When you’re on a high-protein diet

You need extra water to eliminate the nitrogen compounds in protein. This is true of infants on high-protein formulas and adults on high-protein weight-reducing diets. See Chapter 6 to find out why too much protein may be so harmful.

When you’re taking certain medications

Because some medications interact with water and electrolytes, always ask whether you need extra water and electrolytes whenever your doctor prescribes the following:

  • Diuretics: These drugs increase the loss of sodium, potassium, and chloride.
  • Neomycin (an antibiotic): This medicine binds sodium into insoluble compounds, making it less available to your body.
  • Colchicine (an antigout drug): This medicine lowers your body’s absorption of sodium.

Dehydration: When the Body Doesn’t Get Enough Water

Every day, you lose an amount of water equal to about 4 percent of your total weight. If you don’t take in enough water to replace it, warning signals go off loud and clear.

First signs

Early on, when you’ve lost just a little water, equal to about 1 percent of your body weight, you feel thirsty.

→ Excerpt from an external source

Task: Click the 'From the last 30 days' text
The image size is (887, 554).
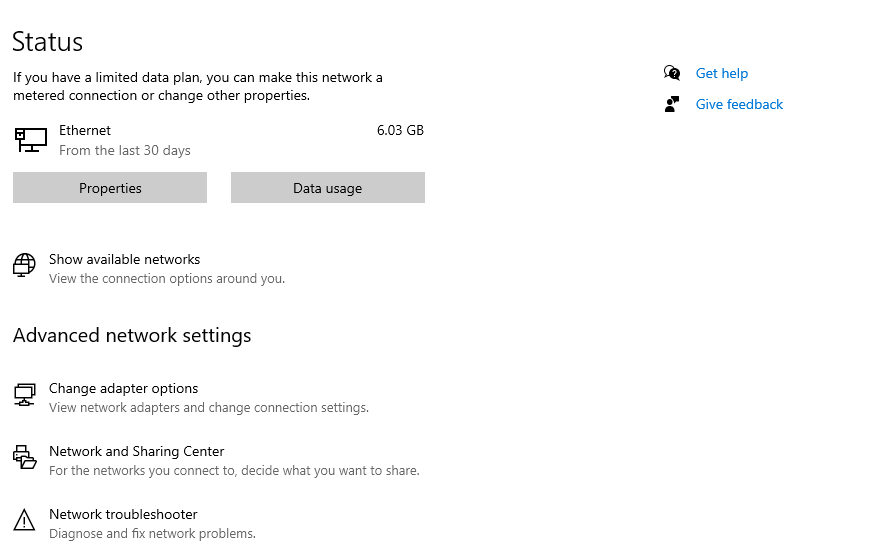Action: (x=125, y=150)
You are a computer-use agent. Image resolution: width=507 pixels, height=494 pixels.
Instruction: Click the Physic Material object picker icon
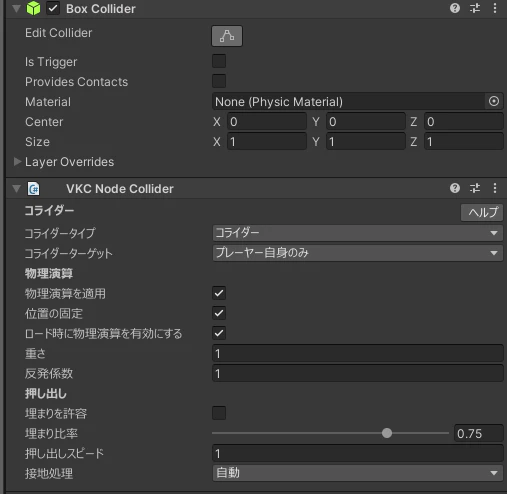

If you ignore thirst, it grows more intense.

When water loss rises to about 2 percent of your weight, your appetite fades. Your circulation slows as water seeps out of blood cells and blood plasma. And you experience a sense of emotional discomfort, a perception that things are, well, not right.

Worsening problems

By the time your water loss equals 4 percent of your body weight (5 pounds for a 130-pound woman; 7 pounds for a 170-pound man), you’re slightly nauseated, your skin is flushed, and you’re very, very tired. With less water circulating through your tissues, your hands and feet tingle, your head aches, your temperature rises, you breathe more quickly, and your pulse quickens.

Really bad trouble

After this, things go downhill more quickly. When your water loss reaches 10 percent of your body weight, your tongue swells, your kidneys start to fail, and you’re so dizzy that you can’t stand on one foot with your eyes closed. In fact, you probably can’t even try: Your muscles are in spasm.

When you lose enough water to equal 15 percent of your body weight, you’re deaf and pretty much unable to see out of eyes that are sunken and covered with stiffened lids. Your skin has shrunk, and your tongue has shriveled.

The crash

When you’ve lost water equal to 20 percent of your body weight, your body is at the limit of its endurance. Deprived of life-giving liquid, your skin cracks, and your organs grind to a halt. And so do you.

Ave atque vale, or as the Romans say when in the United States, Canada, Great Britain, Australia, or any place where English is the mother tongue: “Hail and Farewell.”